• _Provided information_:
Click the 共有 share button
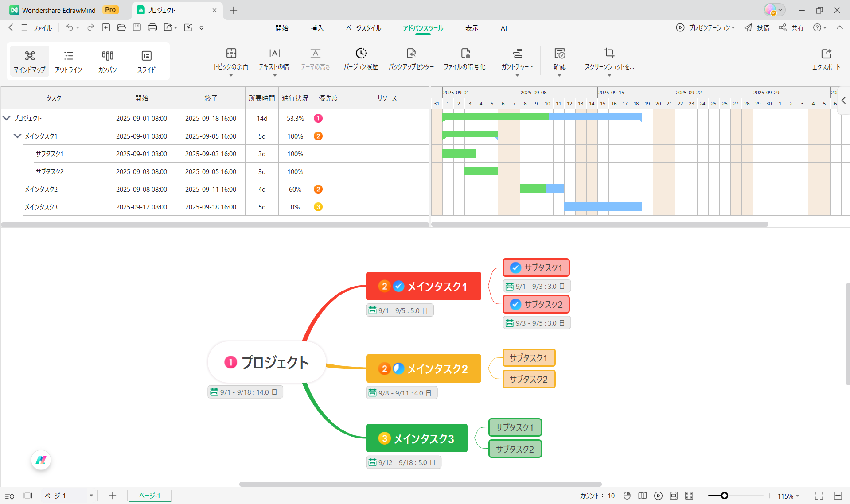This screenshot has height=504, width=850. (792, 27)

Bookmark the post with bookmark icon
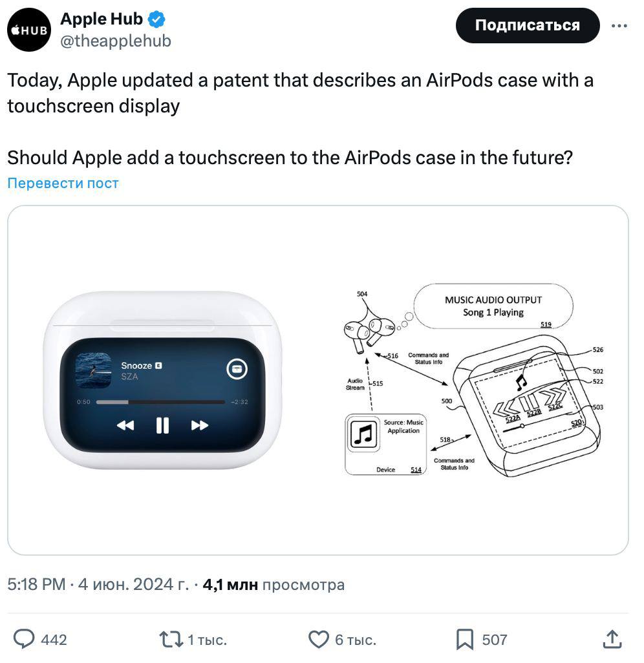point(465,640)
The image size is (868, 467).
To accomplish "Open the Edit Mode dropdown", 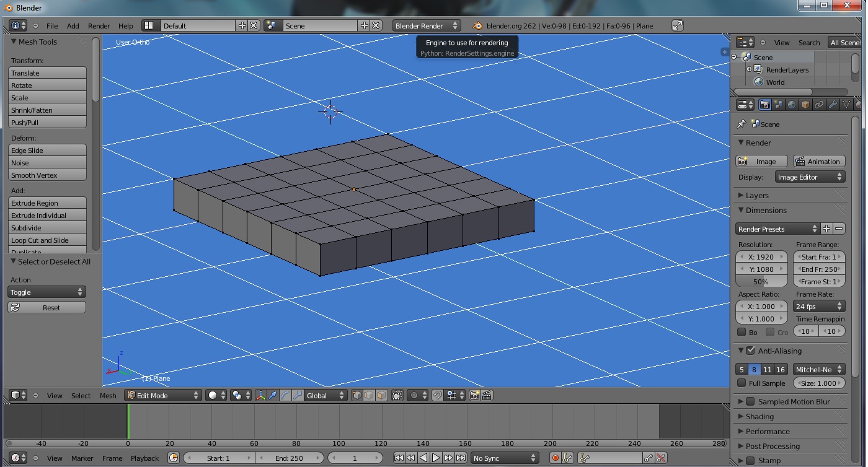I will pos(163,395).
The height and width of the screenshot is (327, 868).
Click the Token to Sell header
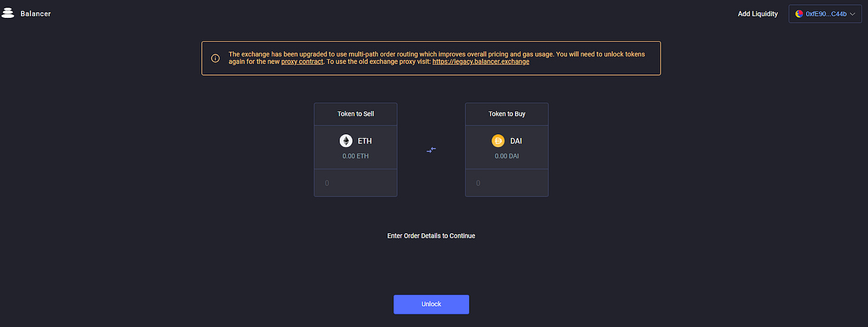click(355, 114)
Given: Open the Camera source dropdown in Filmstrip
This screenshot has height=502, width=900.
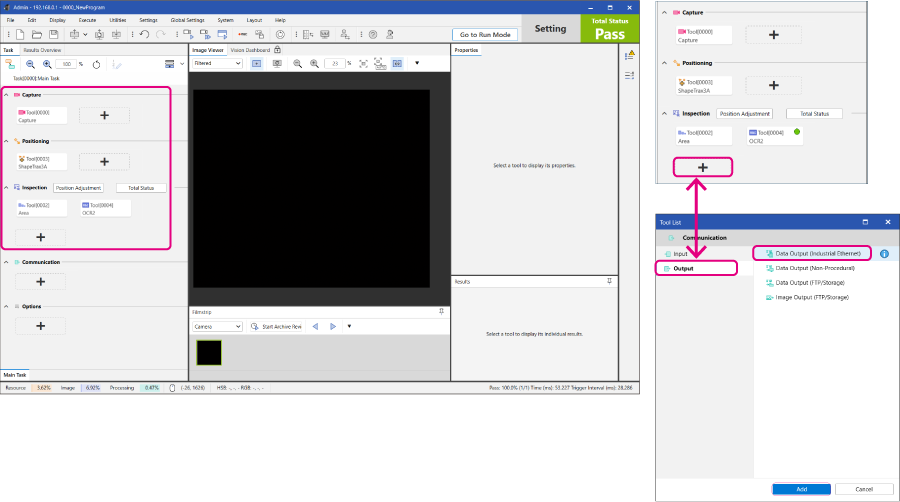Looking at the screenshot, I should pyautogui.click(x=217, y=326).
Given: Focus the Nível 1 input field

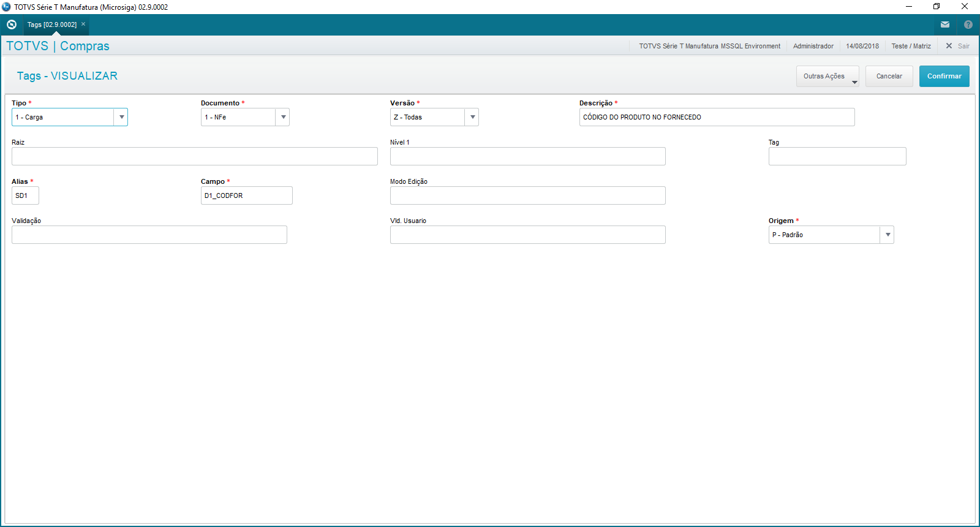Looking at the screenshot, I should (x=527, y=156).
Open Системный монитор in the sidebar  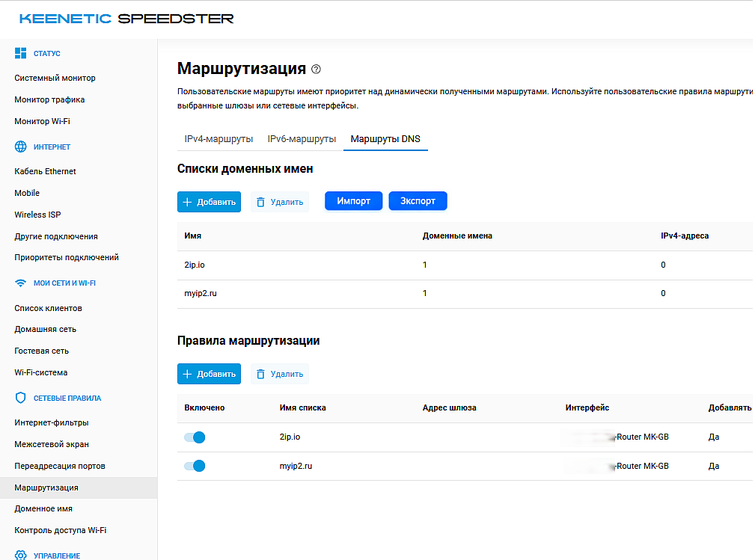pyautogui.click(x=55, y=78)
--
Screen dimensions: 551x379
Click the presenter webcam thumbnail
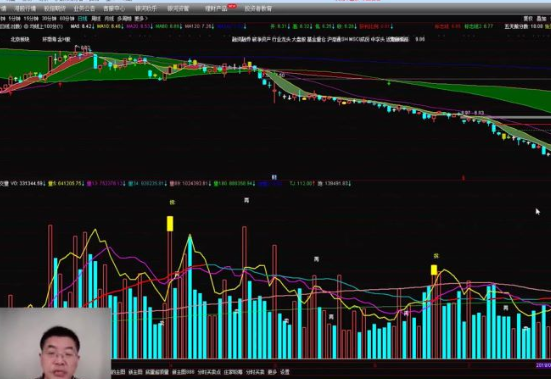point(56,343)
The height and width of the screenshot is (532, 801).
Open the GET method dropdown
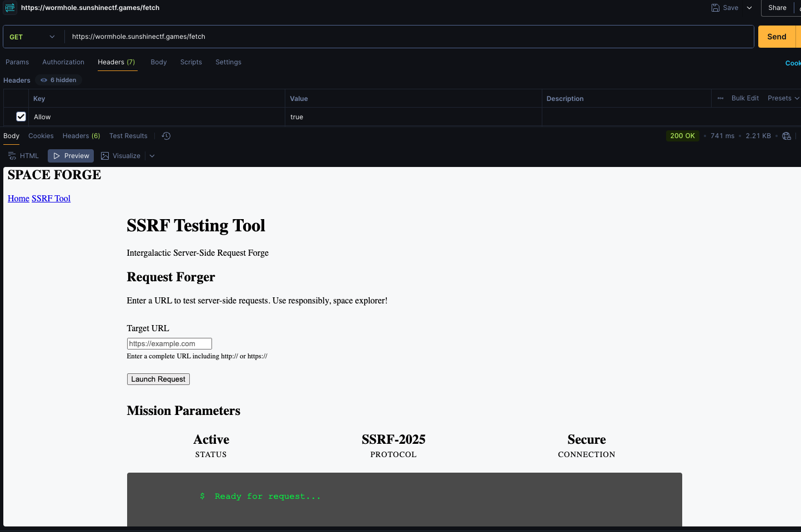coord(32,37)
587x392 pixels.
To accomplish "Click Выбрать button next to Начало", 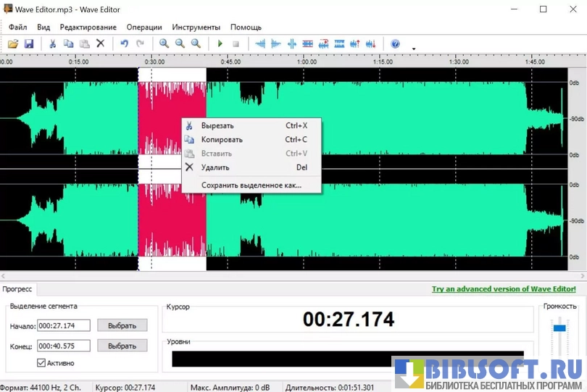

• _Exercise prompt_: Range to copy from the records above: the line containing "Click the presenter webcam thumbnail" to the line containing "Выбрать button next", both included. Output those lines exactly and only those, skipping pictures.

• _Solution to this task_:
Click the presenter webcam thumbnail
point(56,343)
The height and width of the screenshot is (532, 801).
Open the GET method dropdown
coord(32,37)
587x392 pixels.
To accomplish "Click Выбрать button next to Начало", 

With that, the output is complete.